■ MATERIALS PROVIDED
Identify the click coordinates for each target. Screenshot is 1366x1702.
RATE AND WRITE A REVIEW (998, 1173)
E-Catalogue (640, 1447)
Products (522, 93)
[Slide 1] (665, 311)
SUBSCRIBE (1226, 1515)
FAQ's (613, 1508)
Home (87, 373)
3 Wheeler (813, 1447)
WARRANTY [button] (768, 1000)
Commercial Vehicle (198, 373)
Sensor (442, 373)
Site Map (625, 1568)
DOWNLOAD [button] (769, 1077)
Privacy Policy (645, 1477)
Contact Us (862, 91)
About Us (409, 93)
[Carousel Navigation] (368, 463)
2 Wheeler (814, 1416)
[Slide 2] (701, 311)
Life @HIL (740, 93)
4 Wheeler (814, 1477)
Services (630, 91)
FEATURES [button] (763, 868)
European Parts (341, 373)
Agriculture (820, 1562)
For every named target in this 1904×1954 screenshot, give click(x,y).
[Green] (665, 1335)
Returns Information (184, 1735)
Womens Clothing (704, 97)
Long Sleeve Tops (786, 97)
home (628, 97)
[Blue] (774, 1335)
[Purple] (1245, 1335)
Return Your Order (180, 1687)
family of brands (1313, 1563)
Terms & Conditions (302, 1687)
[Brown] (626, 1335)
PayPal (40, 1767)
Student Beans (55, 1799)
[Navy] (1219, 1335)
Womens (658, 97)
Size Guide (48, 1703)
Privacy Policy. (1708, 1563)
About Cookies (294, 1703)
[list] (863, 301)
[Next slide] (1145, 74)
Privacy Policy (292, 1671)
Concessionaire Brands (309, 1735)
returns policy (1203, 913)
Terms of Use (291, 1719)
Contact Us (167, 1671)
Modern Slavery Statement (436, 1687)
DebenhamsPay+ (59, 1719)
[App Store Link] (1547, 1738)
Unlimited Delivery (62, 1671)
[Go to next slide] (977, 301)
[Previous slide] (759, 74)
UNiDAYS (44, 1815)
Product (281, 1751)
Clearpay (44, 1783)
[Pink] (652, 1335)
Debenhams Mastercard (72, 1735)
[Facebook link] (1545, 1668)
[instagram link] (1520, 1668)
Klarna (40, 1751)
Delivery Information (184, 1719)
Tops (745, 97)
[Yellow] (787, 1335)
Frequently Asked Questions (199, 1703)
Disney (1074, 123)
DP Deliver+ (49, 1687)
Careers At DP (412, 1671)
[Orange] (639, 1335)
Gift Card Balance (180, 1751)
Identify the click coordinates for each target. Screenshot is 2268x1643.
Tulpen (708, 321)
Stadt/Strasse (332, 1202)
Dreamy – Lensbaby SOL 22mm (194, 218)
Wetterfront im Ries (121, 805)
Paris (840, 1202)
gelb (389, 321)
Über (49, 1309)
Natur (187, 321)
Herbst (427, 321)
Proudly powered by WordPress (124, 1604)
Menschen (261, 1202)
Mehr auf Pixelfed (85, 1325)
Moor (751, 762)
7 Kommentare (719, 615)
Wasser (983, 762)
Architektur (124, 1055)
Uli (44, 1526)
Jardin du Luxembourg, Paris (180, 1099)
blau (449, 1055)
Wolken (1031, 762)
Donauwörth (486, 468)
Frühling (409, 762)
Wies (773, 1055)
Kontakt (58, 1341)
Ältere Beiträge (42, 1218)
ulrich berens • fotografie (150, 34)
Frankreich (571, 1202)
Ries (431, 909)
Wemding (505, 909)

■ WHAT YOU ARE ASKED TO DO
Reproduce the listing above in full, word for word.

■ WRITTEN REPLY
Identify the click coordinates for each target. Screenshot is 1366x1702.
RATE AND WRITE A REVIEW (998, 1173)
E-Catalogue (640, 1447)
Products (522, 93)
[Slide 1] (665, 311)
SUBSCRIBE (1226, 1515)
FAQ's (613, 1508)
Home (87, 373)
3 Wheeler (813, 1447)
WARRANTY [button] (768, 1000)
Commercial Vehicle (198, 373)
Sensor (442, 373)
Site Map (625, 1568)
DOWNLOAD [button] (769, 1077)
Privacy Policy (645, 1477)
Contact Us (862, 91)
About Us (409, 93)
[Carousel Navigation] (368, 463)
2 Wheeler (814, 1416)
[Slide 2] (701, 311)
Life @HIL (740, 93)
4 Wheeler (814, 1477)
Services (630, 91)
FEATURES [button] (763, 868)
European Parts (341, 373)
Agriculture (820, 1562)
For every named target in this 1904×1954 screenshot, give click(x,y).
[Green] (665, 1335)
Returns Information (184, 1735)
Womens Clothing (704, 97)
Long Sleeve Tops (786, 97)
home (628, 97)
[Blue] (774, 1335)
[Purple] (1245, 1335)
Return Your Order (180, 1687)
family of brands (1313, 1563)
Terms & Conditions (302, 1687)
[Brown] (626, 1335)
PayPal (40, 1767)
Student Beans (55, 1799)
[Navy] (1219, 1335)
Womens (658, 97)
Size Guide (48, 1703)
Privacy Policy. (1708, 1563)
About Cookies (294, 1703)
[list] (863, 301)
[Next slide] (1145, 74)
Privacy Policy (292, 1671)
Concessionaire Brands (309, 1735)
returns policy (1203, 913)
Terms of Use (291, 1719)
Contact Us (167, 1671)
Modern Slavery Statement (436, 1687)
DebenhamsPay+ (59, 1719)
[App Store Link] (1547, 1738)
Unlimited Delivery (62, 1671)
[Go to next slide] (977, 301)
[Previous slide] (759, 74)
UNiDAYS (44, 1815)
Product (281, 1751)
Clearpay (44, 1783)
[Pink] (652, 1335)
Debenhams Mastercard (72, 1735)
[Facebook link] (1545, 1668)
[instagram link] (1520, 1668)
Klarna (40, 1751)
Delivery Information (184, 1719)
Tops (745, 97)
[Yellow] (787, 1335)
Frequently Asked Questions (199, 1703)
Disney (1074, 123)
DP Deliver+ (49, 1687)
Careers At DP (412, 1671)
[Orange] (639, 1335)
Gift Card Balance (180, 1751)
Identify the click coordinates for each target. Screenshot is 2268x1643.
Tulpen (708, 321)
Stadt/Strasse (332, 1202)
Dreamy – Lensbaby SOL 22mm (194, 218)
Wetterfront im Ries (121, 805)
Paris (840, 1202)
gelb (389, 321)
Über (49, 1309)
Natur (187, 321)
Herbst (427, 321)
Proudly powered by WordPress (124, 1604)
Menschen (261, 1202)
Mehr auf Pixelfed (85, 1325)
Moor (751, 762)
7 Kommentare (719, 615)
Wasser (983, 762)
Architektur (124, 1055)
Uli (44, 1526)
Jardin du Luxembourg, Paris (180, 1099)
blau (449, 1055)
Wolken (1031, 762)
Donauwörth (486, 468)
Frühling (409, 762)
Wies (773, 1055)
Kontakt (58, 1341)
Ältere Beiträge (42, 1218)
ulrich berens • fotografie (150, 34)
Frankreich (571, 1202)
Ries (431, 909)
Wemding (505, 909)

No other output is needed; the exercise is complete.